What you have to do
Can you render each line of the rows below as a Markdown table with the columns No. and Line, numbering the lines in order and leaving out blank ones?

Material
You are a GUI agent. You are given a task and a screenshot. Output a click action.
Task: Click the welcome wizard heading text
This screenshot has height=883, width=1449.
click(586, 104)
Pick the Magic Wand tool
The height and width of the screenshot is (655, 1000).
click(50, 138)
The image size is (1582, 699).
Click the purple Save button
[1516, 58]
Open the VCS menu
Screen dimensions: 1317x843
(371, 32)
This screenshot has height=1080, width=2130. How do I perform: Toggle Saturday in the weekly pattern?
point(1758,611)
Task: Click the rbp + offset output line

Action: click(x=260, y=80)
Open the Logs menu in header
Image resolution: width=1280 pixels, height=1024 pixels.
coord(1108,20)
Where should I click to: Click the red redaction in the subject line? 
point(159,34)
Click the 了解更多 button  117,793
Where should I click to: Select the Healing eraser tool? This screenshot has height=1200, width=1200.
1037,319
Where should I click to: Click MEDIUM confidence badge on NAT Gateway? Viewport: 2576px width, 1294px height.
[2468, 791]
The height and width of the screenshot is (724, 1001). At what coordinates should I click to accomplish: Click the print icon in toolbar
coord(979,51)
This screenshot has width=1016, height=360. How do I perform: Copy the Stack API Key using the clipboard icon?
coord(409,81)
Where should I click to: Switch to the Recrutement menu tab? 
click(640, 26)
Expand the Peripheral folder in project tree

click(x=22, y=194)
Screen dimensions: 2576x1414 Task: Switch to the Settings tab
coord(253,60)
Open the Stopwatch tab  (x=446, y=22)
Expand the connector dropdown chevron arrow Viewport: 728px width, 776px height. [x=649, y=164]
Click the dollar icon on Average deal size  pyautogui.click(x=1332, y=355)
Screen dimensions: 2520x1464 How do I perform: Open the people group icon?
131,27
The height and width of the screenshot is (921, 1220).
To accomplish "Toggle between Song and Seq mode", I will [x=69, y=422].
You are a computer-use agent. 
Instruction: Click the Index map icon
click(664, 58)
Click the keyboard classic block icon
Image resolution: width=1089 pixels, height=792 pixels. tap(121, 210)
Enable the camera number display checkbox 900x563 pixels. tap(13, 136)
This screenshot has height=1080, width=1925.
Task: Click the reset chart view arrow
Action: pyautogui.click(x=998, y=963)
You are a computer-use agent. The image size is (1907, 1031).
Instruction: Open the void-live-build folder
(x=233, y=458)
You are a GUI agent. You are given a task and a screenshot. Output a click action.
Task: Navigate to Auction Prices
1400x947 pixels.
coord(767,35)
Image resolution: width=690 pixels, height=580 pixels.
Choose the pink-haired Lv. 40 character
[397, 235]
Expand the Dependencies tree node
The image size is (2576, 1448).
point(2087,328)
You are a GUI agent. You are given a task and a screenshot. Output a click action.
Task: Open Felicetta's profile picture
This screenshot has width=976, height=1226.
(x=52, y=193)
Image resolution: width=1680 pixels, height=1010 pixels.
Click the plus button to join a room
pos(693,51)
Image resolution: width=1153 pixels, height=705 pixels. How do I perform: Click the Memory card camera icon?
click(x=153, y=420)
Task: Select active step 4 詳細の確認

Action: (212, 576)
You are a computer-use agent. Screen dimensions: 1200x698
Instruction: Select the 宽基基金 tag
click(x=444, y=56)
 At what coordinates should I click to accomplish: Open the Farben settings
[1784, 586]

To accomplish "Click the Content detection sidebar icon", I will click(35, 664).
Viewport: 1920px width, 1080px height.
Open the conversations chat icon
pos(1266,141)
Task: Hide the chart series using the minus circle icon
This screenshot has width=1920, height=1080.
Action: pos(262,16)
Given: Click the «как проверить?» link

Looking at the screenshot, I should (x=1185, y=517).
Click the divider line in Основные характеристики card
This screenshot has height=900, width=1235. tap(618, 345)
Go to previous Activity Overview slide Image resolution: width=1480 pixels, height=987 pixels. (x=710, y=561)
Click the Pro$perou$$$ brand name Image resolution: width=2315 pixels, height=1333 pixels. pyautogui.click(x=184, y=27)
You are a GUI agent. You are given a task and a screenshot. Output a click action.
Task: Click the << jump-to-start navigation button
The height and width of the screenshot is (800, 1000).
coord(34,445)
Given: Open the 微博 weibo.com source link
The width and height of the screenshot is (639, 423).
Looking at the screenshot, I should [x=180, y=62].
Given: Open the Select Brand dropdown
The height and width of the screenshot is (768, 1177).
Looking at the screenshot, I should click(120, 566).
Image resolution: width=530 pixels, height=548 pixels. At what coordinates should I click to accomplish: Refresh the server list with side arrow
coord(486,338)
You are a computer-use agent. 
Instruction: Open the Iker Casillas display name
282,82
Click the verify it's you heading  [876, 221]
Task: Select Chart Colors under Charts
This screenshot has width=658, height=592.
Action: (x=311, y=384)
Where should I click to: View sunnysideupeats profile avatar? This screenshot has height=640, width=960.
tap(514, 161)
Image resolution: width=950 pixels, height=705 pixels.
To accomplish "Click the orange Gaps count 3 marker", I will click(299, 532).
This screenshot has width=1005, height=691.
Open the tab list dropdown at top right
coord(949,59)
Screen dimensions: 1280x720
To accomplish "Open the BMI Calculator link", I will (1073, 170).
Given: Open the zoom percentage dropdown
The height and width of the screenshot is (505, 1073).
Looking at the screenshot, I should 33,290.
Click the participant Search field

Answer to the task
| No. | Line |
|---|---|
| 1 | You are a GUI agent. You are given a task and a screenshot. Output a click action. |
| 2 | Task: Click the welcome wizard heading text |
| 3 | This screenshot has height=883, width=1449. |
| 4 | click(586, 104) |
| 5 | Pick the Magic Wand tool |
| 6 | The height and width of the screenshot is (655, 1000). |
| 7 | click(50, 138) |
| 8 | The image size is (1582, 699). |
| 9 | Click the purple Save button |
| 10 | [1516, 58] |
| 11 | Open the VCS menu |
| 12 | Screen dimensions: 1317x843 |
| 13 | (371, 32) |
| 14 | This screenshot has height=1080, width=2130. How do I perform: Toggle Saturday in the weekly pattern? |
| 15 | point(1758,611) |
| 16 | Task: Click the rbp + offset output line |
| 17 | Action: click(x=260, y=80) |
| 18 | Open the Logs menu in header |
| 19 | Image resolution: width=1280 pixels, height=1024 pixels. |
| 20 | coord(1108,20) |
| 21 | Where should I click to: Click the red redaction in the subject line?  |
| 22 | point(159,34) |
| 23 | Click the 了解更多 button  117,793 |
| 24 | Where should I click to: Select the Healing eraser tool? This screenshot has height=1200, width=1200. |
| 25 | 1037,319 |
| 26 | Where should I click to: Click MEDIUM confidence badge on NAT Gateway? Viewport: 2576px width, 1294px height. |
| 27 | [2468, 791] |
| 28 | The height and width of the screenshot is (724, 1001). At what coordinates should I click to accomplish: Click the print icon in toolbar |
| 29 | coord(979,51) |
| 30 | This screenshot has width=1016, height=360. How do I perform: Copy the Stack API Key using the clipboard icon? |
| 31 | coord(409,81) |
| 32 | Where should I click to: Switch to the Recrutement menu tab?  |
| 33 | click(640, 26) |
| 34 | Expand the Peripheral folder in project tree |
| 35 | click(x=22, y=194) |
| 36 | Screen dimensions: 2576x1414 Task: Switch to the Settings tab |
| 37 | coord(253,60) |
| 38 | Open the Stopwatch tab  (x=446, y=22) |
| 39 | Expand the connector dropdown chevron arrow Viewport: 728px width, 776px height. [x=649, y=164] |
| 40 | Click the dollar icon on Average deal size  pyautogui.click(x=1332, y=355) |
| 41 | Screen dimensions: 2520x1464 How do I perform: Open the people group icon? |
| 42 | 131,27 |
| 43 | The height and width of the screenshot is (921, 1220). |
| 44 | To accomplish "Toggle between Song and Seq mode", I will [x=69, y=422]. |
| 45 | You are a computer-use agent.  |
| 46 | Instruction: Click the Index map icon |
| 47 | click(664, 58) |
| 48 | Click the keyboard classic block icon |
| 49 | Image resolution: width=1089 pixels, height=792 pixels. tap(121, 210) |
| 50 | Enable the camera number display checkbox 900x563 pixels. tap(13, 136) |
| 51 | This screenshot has height=1080, width=1925. |
| 52 | Task: Click the reset chart view arrow |
| 53 | Action: pyautogui.click(x=998, y=963) |
| 54 | You are a computer-use agent. The image size is (1907, 1031). |
| 55 | Instruction: Open the void-live-build folder |
| 56 | (x=233, y=458) |
| 57 | You are a GUI agent. You are given a task and a screenshot. Output a click action. |
| 58 | Task: Navigate to Auction Prices |
| 59 | 1400x947 pixels. |
| 60 | coord(767,35) |
| 61 | Image resolution: width=690 pixels, height=580 pixels. |
| 62 | Choose the pink-haired Lv. 40 character |
| 63 | [397, 235] |
| 64 | Expand the Dependencies tree node |
| 65 | The image size is (2576, 1448). |
| 66 | point(2087,328) |
| 67 | You are a GUI agent. You are given a task and a screenshot. Output a click action. |
| 68 | Task: Open Felicetta's profile picture |
| 69 | This screenshot has width=976, height=1226. |
| 70 | (x=52, y=193) |
| 71 | Image resolution: width=1680 pixels, height=1010 pixels. |
| 72 | Click the plus button to join a room |
| 73 | pos(693,51) |
| 74 | Image resolution: width=1153 pixels, height=705 pixels. How do I perform: Click the Memory card camera icon? |
| 75 | click(x=153, y=420) |
| 76 | Task: Select active step 4 詳細の確認 |
| 77 | Action: (212, 576) |
| 78 | You are a computer-use agent. Screen dimensions: 1200x698 |
| 79 | Instruction: Select the 宽基基金 tag |
| 80 | click(x=444, y=56) |
| 81 |  At what coordinates should I click to accomplish: Open the Farben settings |
| 82 | [1784, 586] |
| 83 | To accomplish "Click the Content detection sidebar icon", I will click(35, 664). |
| 84 | Viewport: 1920px width, 1080px height. |
| 85 | Open the conversations chat icon |
| 86 | pos(1266,141) |
| 87 | Task: Hide the chart series using the minus circle icon |
| 88 | This screenshot has width=1920, height=1080. |
| 89 | Action: pos(262,16) |
| 90 | Given: Click the «как проверить?» link |
| 91 | Looking at the screenshot, I should (x=1185, y=517). |
| 92 | Click the divider line in Основные характеристики card |
| 93 | This screenshot has height=900, width=1235. tap(618, 345) |
| 94 | Go to previous Activity Overview slide Image resolution: width=1480 pixels, height=987 pixels. (x=710, y=561) |
| 95 | Click the Pro$perou$$$ brand name Image resolution: width=2315 pixels, height=1333 pixels. pyautogui.click(x=184, y=27) |
| 96 | You are a GUI agent. You are given a task and a screenshot. Output a click action. |
| 97 | Task: Click the << jump-to-start navigation button |
| 98 | The height and width of the screenshot is (800, 1000). |
| 99 | coord(34,445) |
| 100 | Given: Open the 微博 weibo.com source link |
| 101 | The width and height of the screenshot is (639, 423). |
| 102 | Looking at the screenshot, I should [x=180, y=62]. |
| 103 | Given: Open the Select Brand dropdown |
| 104 | The height and width of the screenshot is (768, 1177). |
| 105 | Looking at the screenshot, I should click(120, 566). |
| 106 | Image resolution: width=530 pixels, height=548 pixels. At what coordinates should I click to accomplish: Refresh the server list with side arrow |
| 107 | coord(486,338) |
| 108 | You are a computer-use agent.  |
| 109 | Instruction: Open the Iker Casillas display name |
| 110 | 282,82 |
| 111 | Click the verify it's you heading  [876, 221] |
| 112 | Task: Select Chart Colors under Charts |
| 113 | This screenshot has width=658, height=592. |
| 114 | Action: (x=311, y=384) |
| 115 | Where should I click to: View sunnysideupeats profile avatar? This screenshot has height=640, width=960. |
| 116 | tap(514, 161) |
| 117 | Image resolution: width=950 pixels, height=705 pixels. |
| 118 | To accomplish "Click the orange Gaps count 3 marker", I will click(299, 532). |
| 119 | This screenshot has width=1005, height=691. |
| 120 | Open the tab list dropdown at top right |
| 121 | coord(949,59) |
| 122 | Screen dimensions: 1280x720 |
| 123 | To accomplish "Open the BMI Calculator link", I will (1073, 170). |
| 124 | Given: Open the zoom percentage dropdown |
| 125 | The height and width of the screenshot is (505, 1073). |
| 126 | Looking at the screenshot, I should 33,290. |
| 127 | Click the participant Search field |